==== Record set ====
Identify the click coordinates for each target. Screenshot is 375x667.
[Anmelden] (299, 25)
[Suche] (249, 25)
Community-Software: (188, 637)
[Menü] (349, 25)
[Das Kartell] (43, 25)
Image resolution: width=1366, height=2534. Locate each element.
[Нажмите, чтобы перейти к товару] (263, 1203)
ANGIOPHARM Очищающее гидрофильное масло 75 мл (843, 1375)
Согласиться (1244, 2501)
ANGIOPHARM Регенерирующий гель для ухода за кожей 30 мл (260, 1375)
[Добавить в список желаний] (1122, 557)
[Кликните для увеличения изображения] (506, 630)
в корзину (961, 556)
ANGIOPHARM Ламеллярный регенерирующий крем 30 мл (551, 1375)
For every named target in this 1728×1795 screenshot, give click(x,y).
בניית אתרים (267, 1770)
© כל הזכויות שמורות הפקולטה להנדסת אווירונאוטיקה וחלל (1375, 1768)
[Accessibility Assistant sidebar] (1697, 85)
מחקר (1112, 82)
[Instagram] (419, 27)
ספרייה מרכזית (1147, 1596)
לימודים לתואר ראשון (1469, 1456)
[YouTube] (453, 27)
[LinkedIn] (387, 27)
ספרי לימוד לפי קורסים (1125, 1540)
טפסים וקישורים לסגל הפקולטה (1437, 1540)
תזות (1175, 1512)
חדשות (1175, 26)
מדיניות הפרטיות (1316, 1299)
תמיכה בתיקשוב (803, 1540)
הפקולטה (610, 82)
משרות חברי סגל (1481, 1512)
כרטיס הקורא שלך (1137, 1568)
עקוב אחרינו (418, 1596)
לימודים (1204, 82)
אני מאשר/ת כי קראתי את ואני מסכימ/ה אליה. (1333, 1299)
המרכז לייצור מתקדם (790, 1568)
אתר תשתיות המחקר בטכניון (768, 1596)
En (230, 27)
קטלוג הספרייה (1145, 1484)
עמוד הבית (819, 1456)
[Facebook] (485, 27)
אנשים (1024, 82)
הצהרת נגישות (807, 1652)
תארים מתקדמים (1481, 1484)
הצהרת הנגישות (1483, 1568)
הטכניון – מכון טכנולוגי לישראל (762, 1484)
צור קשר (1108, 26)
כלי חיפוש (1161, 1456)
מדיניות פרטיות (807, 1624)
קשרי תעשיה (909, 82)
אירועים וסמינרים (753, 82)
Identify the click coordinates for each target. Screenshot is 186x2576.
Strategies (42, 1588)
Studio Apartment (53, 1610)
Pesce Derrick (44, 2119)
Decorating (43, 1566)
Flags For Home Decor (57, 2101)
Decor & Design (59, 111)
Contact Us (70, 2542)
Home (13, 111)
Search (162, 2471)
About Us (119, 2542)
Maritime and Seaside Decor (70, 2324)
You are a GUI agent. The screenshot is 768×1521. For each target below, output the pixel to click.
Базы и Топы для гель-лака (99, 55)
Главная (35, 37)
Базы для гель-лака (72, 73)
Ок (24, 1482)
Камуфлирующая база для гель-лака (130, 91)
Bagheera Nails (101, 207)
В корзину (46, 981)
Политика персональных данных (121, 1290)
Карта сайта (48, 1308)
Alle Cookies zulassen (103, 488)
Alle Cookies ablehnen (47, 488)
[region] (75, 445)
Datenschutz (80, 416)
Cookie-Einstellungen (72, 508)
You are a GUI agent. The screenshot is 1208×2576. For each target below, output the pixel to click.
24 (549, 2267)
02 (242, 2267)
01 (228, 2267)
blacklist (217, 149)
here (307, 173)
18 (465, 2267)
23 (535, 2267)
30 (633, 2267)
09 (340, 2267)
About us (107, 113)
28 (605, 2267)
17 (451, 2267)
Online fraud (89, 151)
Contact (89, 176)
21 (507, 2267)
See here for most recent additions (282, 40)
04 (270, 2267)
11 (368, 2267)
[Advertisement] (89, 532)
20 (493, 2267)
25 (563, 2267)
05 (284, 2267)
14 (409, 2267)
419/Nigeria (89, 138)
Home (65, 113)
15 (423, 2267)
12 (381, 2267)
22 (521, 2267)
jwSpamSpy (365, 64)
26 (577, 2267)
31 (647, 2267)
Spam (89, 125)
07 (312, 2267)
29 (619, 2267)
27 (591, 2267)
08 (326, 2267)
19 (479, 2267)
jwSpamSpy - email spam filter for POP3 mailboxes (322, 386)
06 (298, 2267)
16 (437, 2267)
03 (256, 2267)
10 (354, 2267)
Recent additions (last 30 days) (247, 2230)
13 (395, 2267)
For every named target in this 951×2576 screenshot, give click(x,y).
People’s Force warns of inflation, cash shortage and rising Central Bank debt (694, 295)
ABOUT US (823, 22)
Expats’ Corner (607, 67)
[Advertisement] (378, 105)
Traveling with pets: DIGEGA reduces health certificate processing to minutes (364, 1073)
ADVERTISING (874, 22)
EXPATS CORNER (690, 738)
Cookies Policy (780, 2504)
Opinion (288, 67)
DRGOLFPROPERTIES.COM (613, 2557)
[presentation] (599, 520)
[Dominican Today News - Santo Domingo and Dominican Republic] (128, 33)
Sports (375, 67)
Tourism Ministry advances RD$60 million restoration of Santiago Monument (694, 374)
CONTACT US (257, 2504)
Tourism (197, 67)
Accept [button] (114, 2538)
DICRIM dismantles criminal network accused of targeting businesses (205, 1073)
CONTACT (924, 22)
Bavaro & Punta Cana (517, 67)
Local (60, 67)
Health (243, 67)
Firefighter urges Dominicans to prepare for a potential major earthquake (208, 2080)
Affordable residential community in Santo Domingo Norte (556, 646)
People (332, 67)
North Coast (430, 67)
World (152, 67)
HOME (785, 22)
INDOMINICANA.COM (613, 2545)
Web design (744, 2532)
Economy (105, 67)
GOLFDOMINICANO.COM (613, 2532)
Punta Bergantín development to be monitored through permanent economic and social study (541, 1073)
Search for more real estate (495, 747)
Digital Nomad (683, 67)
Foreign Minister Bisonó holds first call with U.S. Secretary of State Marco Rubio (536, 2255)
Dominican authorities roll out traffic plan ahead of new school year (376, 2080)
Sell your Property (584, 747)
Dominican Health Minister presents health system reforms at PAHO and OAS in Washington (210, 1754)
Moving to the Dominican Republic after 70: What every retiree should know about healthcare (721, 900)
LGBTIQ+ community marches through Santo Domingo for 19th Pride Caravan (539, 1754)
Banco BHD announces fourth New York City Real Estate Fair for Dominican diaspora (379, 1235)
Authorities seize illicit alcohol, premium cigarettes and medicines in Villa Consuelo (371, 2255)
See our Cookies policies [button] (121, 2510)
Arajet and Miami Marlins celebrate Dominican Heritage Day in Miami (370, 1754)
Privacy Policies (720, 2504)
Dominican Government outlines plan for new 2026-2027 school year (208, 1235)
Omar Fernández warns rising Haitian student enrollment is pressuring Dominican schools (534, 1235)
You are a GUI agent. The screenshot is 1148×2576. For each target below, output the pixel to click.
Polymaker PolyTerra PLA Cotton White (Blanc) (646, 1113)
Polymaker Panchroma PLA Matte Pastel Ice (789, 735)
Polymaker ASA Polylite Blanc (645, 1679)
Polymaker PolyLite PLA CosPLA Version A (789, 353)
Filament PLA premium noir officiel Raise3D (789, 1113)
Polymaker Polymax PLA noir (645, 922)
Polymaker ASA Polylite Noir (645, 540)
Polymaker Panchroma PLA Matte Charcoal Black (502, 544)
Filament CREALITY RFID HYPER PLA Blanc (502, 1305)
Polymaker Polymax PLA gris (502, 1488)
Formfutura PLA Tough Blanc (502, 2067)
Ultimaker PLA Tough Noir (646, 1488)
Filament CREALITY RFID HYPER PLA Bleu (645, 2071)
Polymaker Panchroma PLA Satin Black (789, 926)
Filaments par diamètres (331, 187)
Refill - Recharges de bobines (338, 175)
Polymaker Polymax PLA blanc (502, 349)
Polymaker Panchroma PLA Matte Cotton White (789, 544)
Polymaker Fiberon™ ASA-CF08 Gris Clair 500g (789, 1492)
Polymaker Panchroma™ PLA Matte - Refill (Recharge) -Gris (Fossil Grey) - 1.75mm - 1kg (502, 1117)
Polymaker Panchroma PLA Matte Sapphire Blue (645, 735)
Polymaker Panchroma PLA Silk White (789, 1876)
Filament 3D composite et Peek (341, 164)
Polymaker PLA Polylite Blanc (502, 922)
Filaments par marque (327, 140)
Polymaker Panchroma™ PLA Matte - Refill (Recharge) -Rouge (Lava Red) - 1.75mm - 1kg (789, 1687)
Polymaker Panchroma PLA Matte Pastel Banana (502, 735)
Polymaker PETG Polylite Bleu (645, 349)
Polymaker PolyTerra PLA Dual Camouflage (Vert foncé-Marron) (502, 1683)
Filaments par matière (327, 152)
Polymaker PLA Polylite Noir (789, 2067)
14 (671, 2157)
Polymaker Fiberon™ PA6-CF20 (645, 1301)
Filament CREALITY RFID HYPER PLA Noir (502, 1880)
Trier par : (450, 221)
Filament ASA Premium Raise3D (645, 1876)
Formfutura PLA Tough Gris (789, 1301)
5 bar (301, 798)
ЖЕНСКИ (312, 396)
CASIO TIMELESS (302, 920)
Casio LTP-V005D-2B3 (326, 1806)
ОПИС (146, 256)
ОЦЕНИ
====
> _Work instruction_: Retype, in the same exact form, the lines of the material above from the line holding "jwSpamSpy (365, 64)" through the line holding "Firefighter urges Dominicans".

> _Exercise solution_:
jwSpamSpy (365, 64)
26 (577, 2267)
31 (647, 2267)
Spam (89, 125)
07 (312, 2267)
29 (619, 2267)
27 (591, 2267)
08 (326, 2267)
19 (479, 2267)
jwSpamSpy - email spam filter for POP3 mailboxes (322, 386)
06 (298, 2267)
16 (437, 2267)
03 (256, 2267)
10 (354, 2267)
Recent additions (last 30 days) (247, 2230)
13 (395, 2267)
For every named target in this 951×2576 screenshot, give click(x,y).
People’s Force warns of inflation, cash shortage and rising Central Bank debt (694, 295)
ABOUT US (823, 22)
Expats’ Corner (607, 67)
[Advertisement] (378, 105)
Traveling with pets: DIGEGA reduces health certificate processing to minutes (364, 1073)
ADVERTISING (874, 22)
EXPATS CORNER (690, 738)
Cookies Policy (780, 2504)
Opinion (288, 67)
DRGOLFPROPERTIES.COM (613, 2557)
[presentation] (599, 520)
[Dominican Today News - Santo Domingo and Dominican Republic] (128, 33)
Sports (375, 67)
Tourism Ministry advances RD$60 million restoration of Santiago Monument (694, 374)
CONTACT US (257, 2504)
Tourism (197, 67)
Accept [button] (114, 2538)
DICRIM dismantles criminal network accused of targeting businesses (205, 1073)
CONTACT (924, 22)
Bavaro & Punta Cana (517, 67)
Local (60, 67)
Health (243, 67)
Firefighter urges Dominicans to prepare for a potential major earthquake (208, 2080)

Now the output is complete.